Building Networks and Engaging with Decision-Makers
As People’s Watch continue to lobby the government to incorporate human rights education into school curriculums in India, they have built a network of human rights activists within the government, political parties and civil society groups. This network of like-minded people from different fields is one of the major successes of the IHRE. Both former IHRTP participants recognize the importance of Equitas’ program in their ability to do this work of network building. Through knowledge and capacity-building, the IHRTP has improved the capacity of human rights educators to engage with decision-makers. The transferable skills and training developed at the IHRTP in Montreal empowers human rights defenders to return home and lobby decision-makers and those in positions of power to promote a greater respect for human rights and human rights education.
The Importance of Human Rights Education Today
The current situation in India has made the need for human rights education even more pressing. The political climate, especially Prime Minister Modi’s concerning anti-Muslim rhetoric, and the growing public health crisis due to COVID-19 have created an environment where human rights violations are all too common. Anantharamakrishnan believes that this crisis will transform human rights education – it will not only become more of a necessity but will grow to encompass topics such as environment, public health and executive invocation of emergency powers under the National Disaster Management Act. Human rights need to be at forefront of the pandemic response. As the impacts of COVID on vulnerable groups and the exacerbation of existing inequalities become more evident, so does the importance of incorporating a human rights-based approach into everything we do.
Upon the conclusion of this years’ IHRE program, Ian Hamilton, Equitas’ Executive director from 2004-2020 delivered a congratulatory speech for the valedictory session of the IHRE of People’s Watch.

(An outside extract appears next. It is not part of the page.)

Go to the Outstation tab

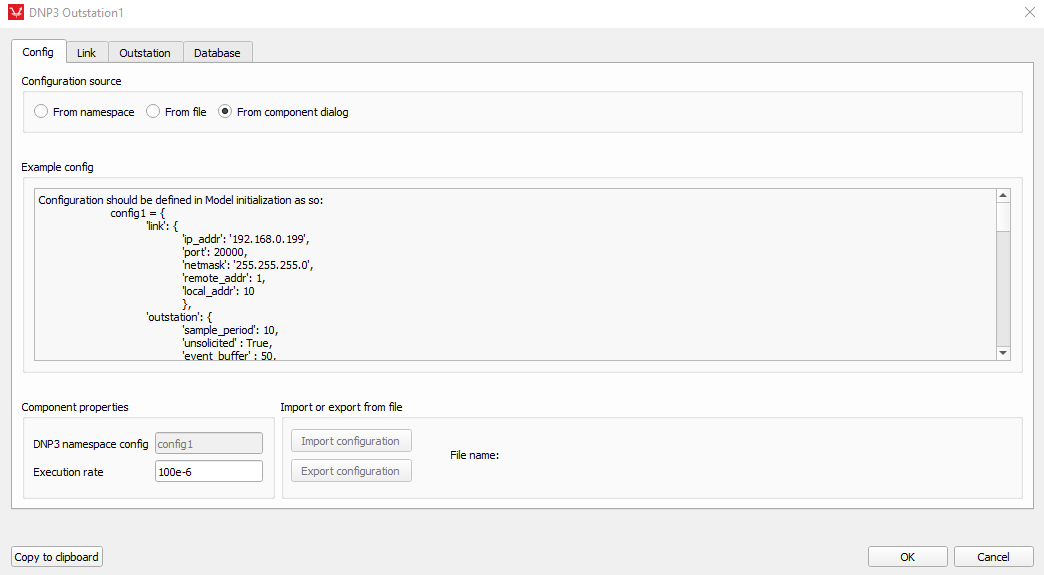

Highlighting the values and missions central to both People’s Watch and Equitas, Ian took this time to congratulate the IHRE for creating a program that
“better equipped [human rights defenders] to defend human rights and better defend groups submitted to discrimination, marginalization and violence.”
As People’s Watch’s IHRE and Equitas’ IHRTP continue to work side-by-side (and occasionally crossing over) to train human rights defenders and promote human rights education, the organizations work steadily towards the same goals of promoting a respect for human rights globally and protecting vulnerable groups.